O Tribunal de Justiça de Goiás decidiu impedir que banco levantasse valores bloqueados enquanto decorria processo de recuperação judicial da devedora. A decisão reafirma princípio importante: durante a recuperação, o patrimônio fica vinculado ao plano de reestruturação e não pode ser desviado unilateralmente pelo credor.

A decisão do TJ/GO aborda um ponto crítico na interface entre recuperação judicial e execução de garantias: o timing e as condições para que credores movimentem recursos já apreendidos ou bloqueados judicialmente enquanto a empresa devedora está em processo de reestruturação.

O que a decisão estabelece

Ao bloquear o levantamento de valores pelo credor bancário, o tribunal sinalizou que a simples existência de crédito não autoriza o credor a agir isoladamente durante o período de recuperação.

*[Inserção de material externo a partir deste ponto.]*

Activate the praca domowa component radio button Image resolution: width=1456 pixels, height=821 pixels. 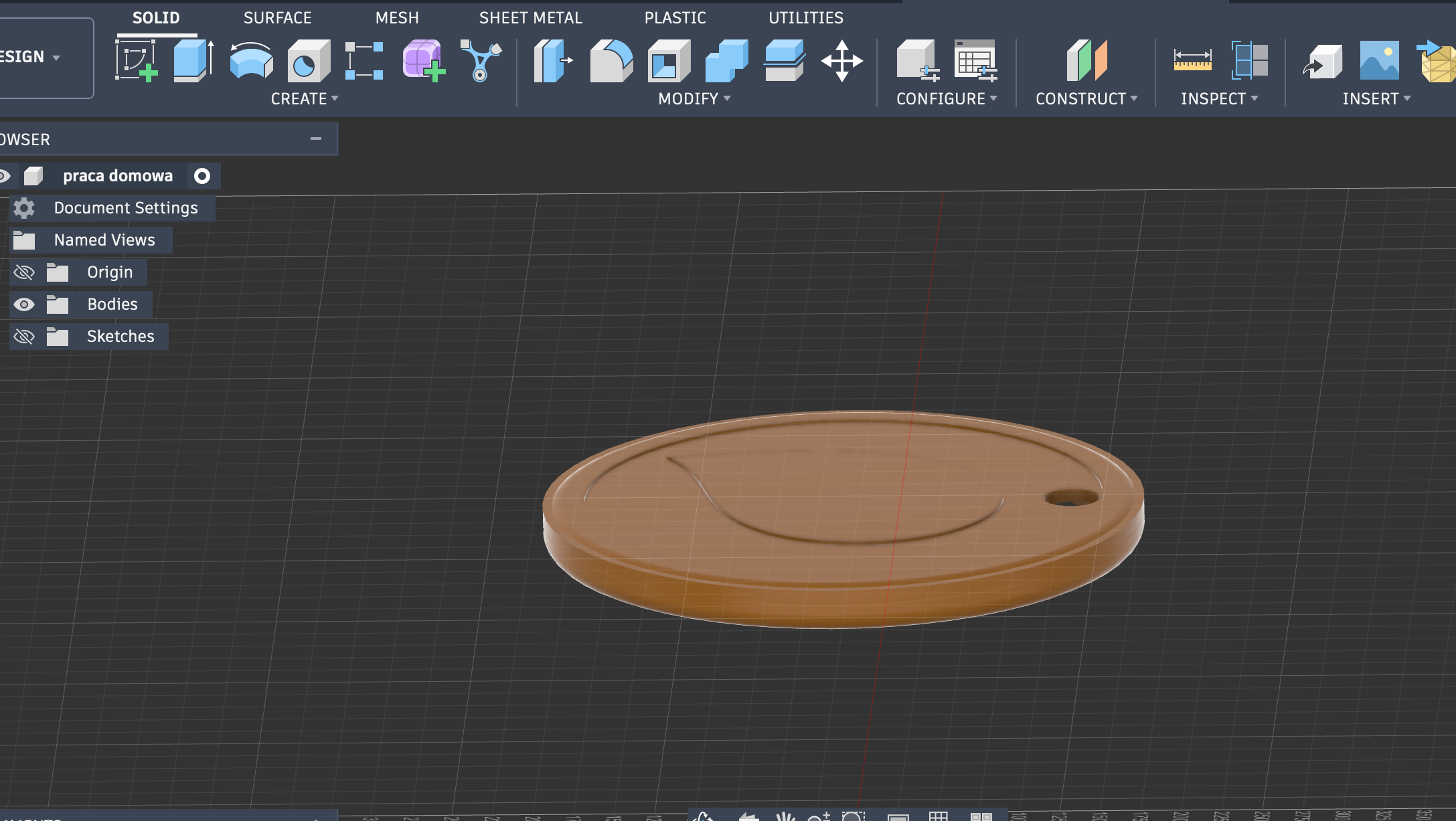201,176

O patrimônio da empresa fica, nesse período, vinculado ao interesse coletivo dos credores e ao plano de reestruturação aprovado ou em discussão.

Essa proteção é fundamental porque impede que um credor com garantia real ou bloqueio bem-sucedido prejudique os demais ao drenar rapidamente o caixa disponível. Na prática, significa que o credor deve respeitar a ordem de prioridades e os prazos estabelecidos no processo de recuperação.

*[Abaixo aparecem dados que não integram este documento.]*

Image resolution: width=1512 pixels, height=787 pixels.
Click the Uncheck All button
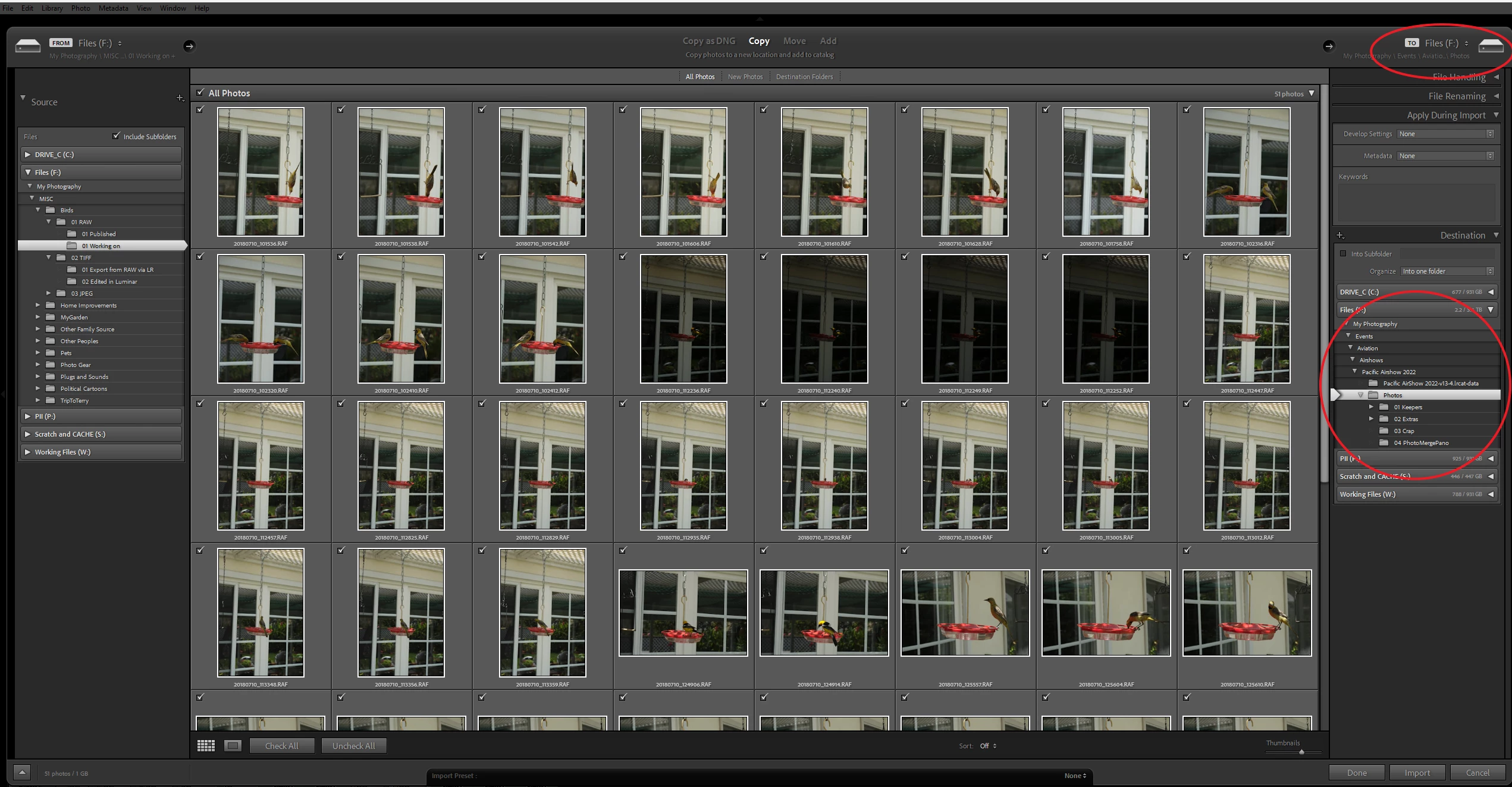point(353,746)
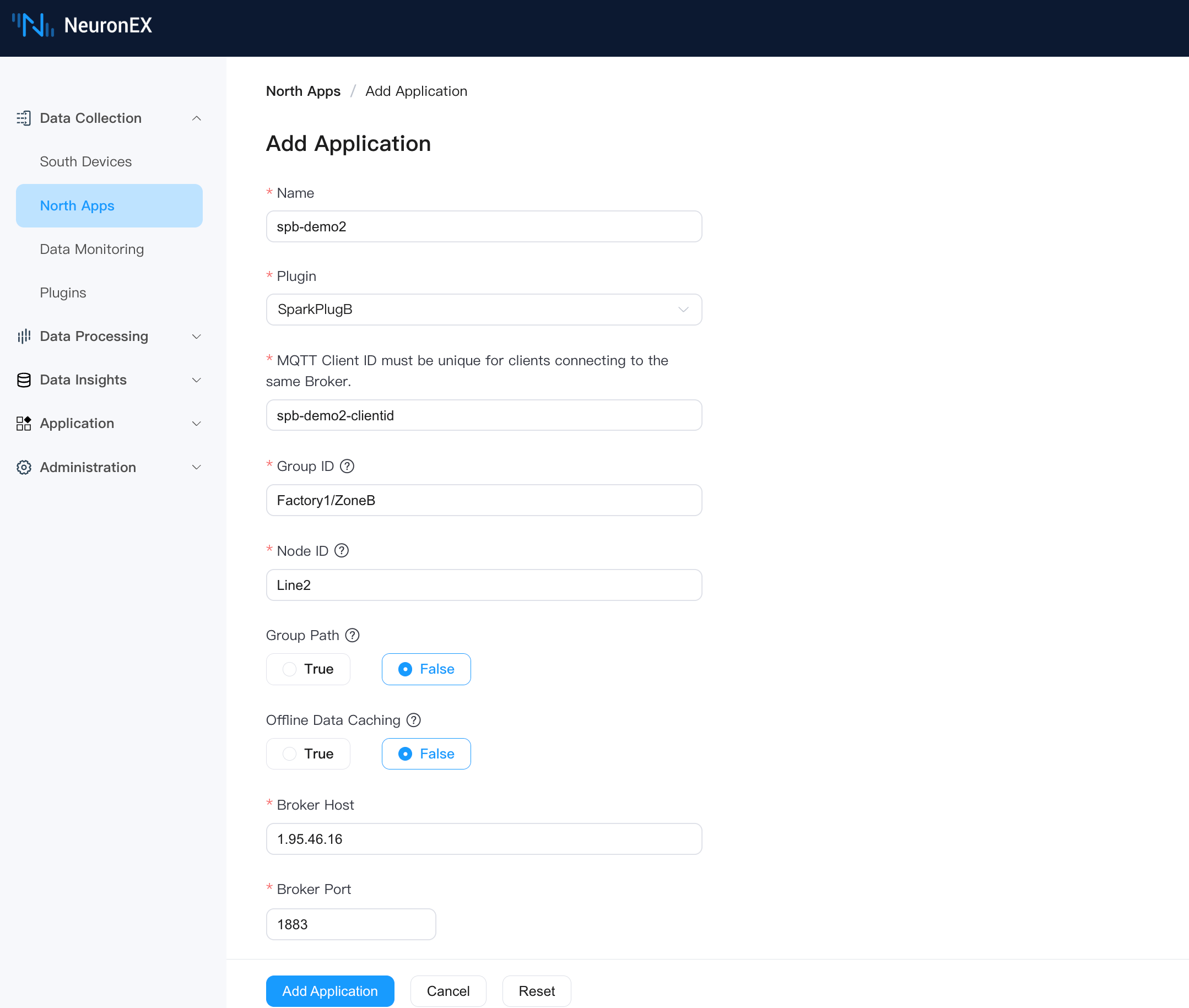Screen dimensions: 1189x1008
Task: Enable Offline Data Caching True option
Action: pos(308,754)
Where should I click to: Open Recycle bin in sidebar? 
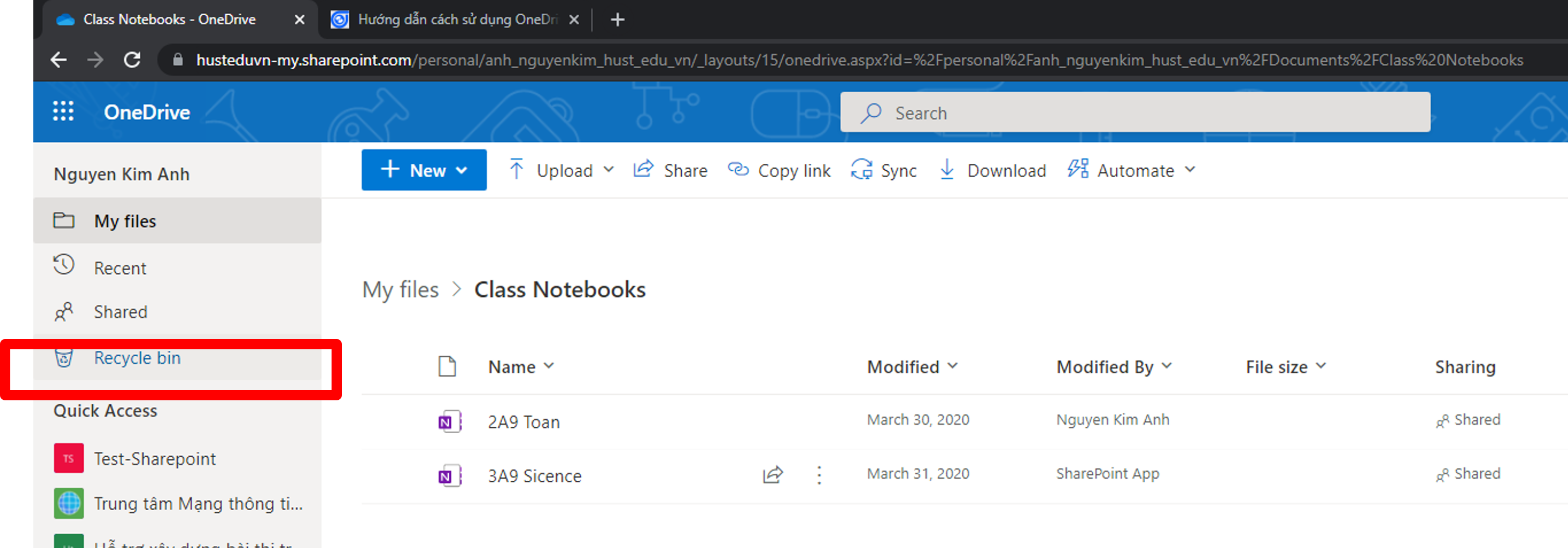pos(137,358)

Implicações para credores com ativos bloqueados

A decisão não nega o direito do credor de ser pago. O que ela proíbe é a execução antecipada ou paralela durante a recuperação. Credores que possuem valores bloqueados devem:

• Acompanhar ativamente o plano de recuperação para entender quando e como serão contemplados no pagamento;

• Avaliar se há cláusula de vencimento antecipado no contrato que permitiria acionar a recuperação como trigger legítimo;

• Questionar judicialmente apenas se houver risco real de dissipação ou se o plano de recuperação não contemplar adequadamente seu crédito.

Contexto jurisprudencial

Essa orientação alinha-se à lógica da Lei de Recuperação Judicial (Lei 11.101/2005), que subordina direitos individuais de credores à supremacia do interesse coletivo durante a reestruturação. Tribunais superiores têm reforçado que a recuperação funciona como um stay (suspensão) implícito de ações de cobrança e execução paralelas.

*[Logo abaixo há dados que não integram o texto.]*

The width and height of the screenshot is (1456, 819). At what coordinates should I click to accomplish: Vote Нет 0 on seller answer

Decisões recentes enfatizam que credores não devem usar bloqueios judiciais como instrumento de pressão fora do processo de recuperação. Isso não significa desamparo — significa respeito à ordem legal de distribuição dos ativos.

Para operadores de recuperação e credores com ativos bloqueados, a lição é direta: durante a recuperação judicial, invista em participação ativa no processo, não em tentativas isoladas de levantamento. Documente sua garantia, acompanhe as assembleia de credores, valide o plano apresentado e, se necessário, questione judicialmente a adequação da proposição antes dela ser votada. Levantamentos antecipados tendem a ser bloqueados, mas credores bem posicionados no processo conseguem melhores condições de recebimento.